Salí de su despacho convencido de haber estado hablando con un ser vil y chiflado que a conciencia, fuese por ambición de poder o por fanatismo nacionalista, iba a provocar una guerra y la muerte de muchas personas. Como así fue
Pero más allá de eso he comprobado que, como pensé entonces pero no escribí, allí no vi rastro de ningún crimen intelectual; el autor no ampara, justifica ni niega ningún crimen sino que se hace algunas preguntas sobre a quién interesaba y beneficiaba la destrucción del gran país del sureste europeo, quiénes fueron los provocadores y beneficiarios de aquellas guerras. Pero plantearse esas preguntas significaba cuestionar el relato maniqueísta de unos acontecimientos repulsivos, de los cuales estaba decidido ya desde antes de que empezasen a suceder quién era el culpable y quién la víctima, quién el agresor y quién el agredido.

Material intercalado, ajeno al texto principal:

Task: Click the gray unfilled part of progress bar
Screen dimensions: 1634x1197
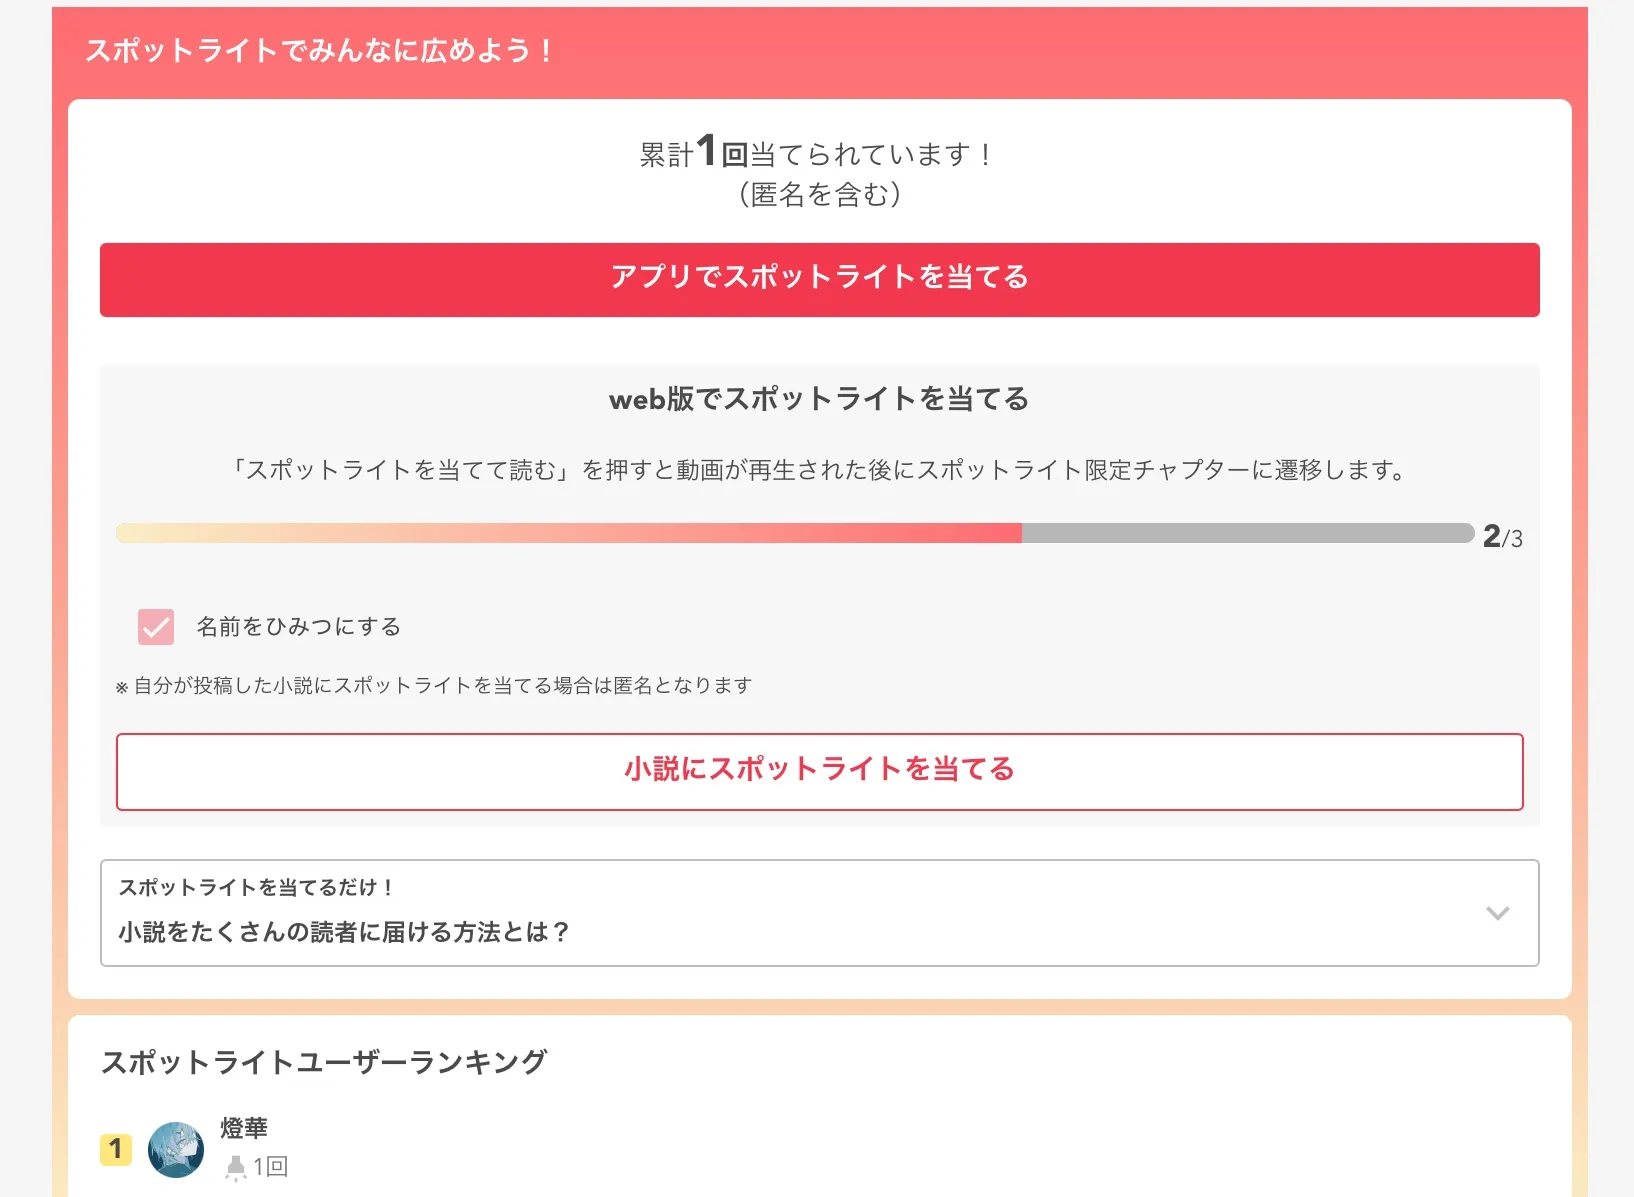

No excuso a Milosevic ni justifico los crímenes de su ejército, como por cierto tampoco lo ha hecho Handke. Pero recuerdo que en 1990 entrevisté a Franjo Tudjman, presidente de Croacia, durante quince o veinte minutos en Zagreb. Era una de las personas más desagradables que he conocido en mi vida. Acababa de ser elegido, le pregunté por sus proyectos inmediatos y me dijo: “Declarar la independencia”. Le hice ver lo obvio: que eso significaba la guerra civil. Se puso como un energúmeno a gritarme que si la voluntad democrática del pueblo croata, que si la comunidad internacional, que si la ayuda de Europa... Salí de su despacho convencido de haber estado hablando con un ser vil y chiflado que a conciencia, fuese por ambición de poder o por fanatismo nacionalista, iba a provocar una guerra y la muerte de muchas personas. Como así fue. Pero a Tudjman nadie le consideró un criminal, ni le llevó ante ningún tribunal internacional. Era “nuestro hijo de puta”. En fin.

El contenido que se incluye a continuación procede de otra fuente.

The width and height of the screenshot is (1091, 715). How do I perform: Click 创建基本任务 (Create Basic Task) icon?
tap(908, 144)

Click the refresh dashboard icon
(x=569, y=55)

Volviendo a Handke: si la primera parte del libro Viaje de invierno plantea los interrogantes que ya he referido y que le costarían ser satanizado por el mundo intelectual y periodístico europeo, en la segunda parte narra sus impresiones de viaje por Serbia, las cosas que ve y la gente con la que habla, gente común, en la retaguardia, a la que retrata afectuosamente como personas generosas, de buen corazón. Hay algunas imágenes demasiado cariñosas que me parecen cursis.

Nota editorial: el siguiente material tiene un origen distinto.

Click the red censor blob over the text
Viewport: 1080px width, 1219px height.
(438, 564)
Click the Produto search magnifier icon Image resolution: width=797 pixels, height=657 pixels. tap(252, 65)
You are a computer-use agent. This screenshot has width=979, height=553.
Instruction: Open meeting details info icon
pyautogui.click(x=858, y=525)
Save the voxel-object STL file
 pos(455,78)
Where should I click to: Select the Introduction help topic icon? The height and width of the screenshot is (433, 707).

De la lectura de hace veinte años yo guardaba sobre todo una vaga imagen fantasmal: la imagen de unos varones serbios que pasean por no sé dónde, ensimismados y silenciosos, envueltos en la niebla y como preocupados. Ahora he reconocido fácilmente el párrafo que hace veinte años me impresionó. Es demasiado largo para reproducirlo entero, pero acaba así: “No, a mis ojos no podían ser patriotas serbios o chovinistas; no podían ser feligreses ultraortodoxos, ni monárquicos o viejos chetniks, y menos aún antiguos colaboradores de los nazis, pero también era difícil imaginárselos como partisanos al lado de Tito y luego como funcionarios, políticos e industriales yugoslavos; sólo estaba clara una cosa: que todos ellos, quien más quien menos, habían perdido lo mismo, y que esta pérdida, mientras paseaban por allí, la tenían bastante fresca ante sus ojos sombríos. ¿Cuál había sido la pérdida? ¿Pérdida? ¿No había sido más bien como si les hubiesen estafado brutalmente?”.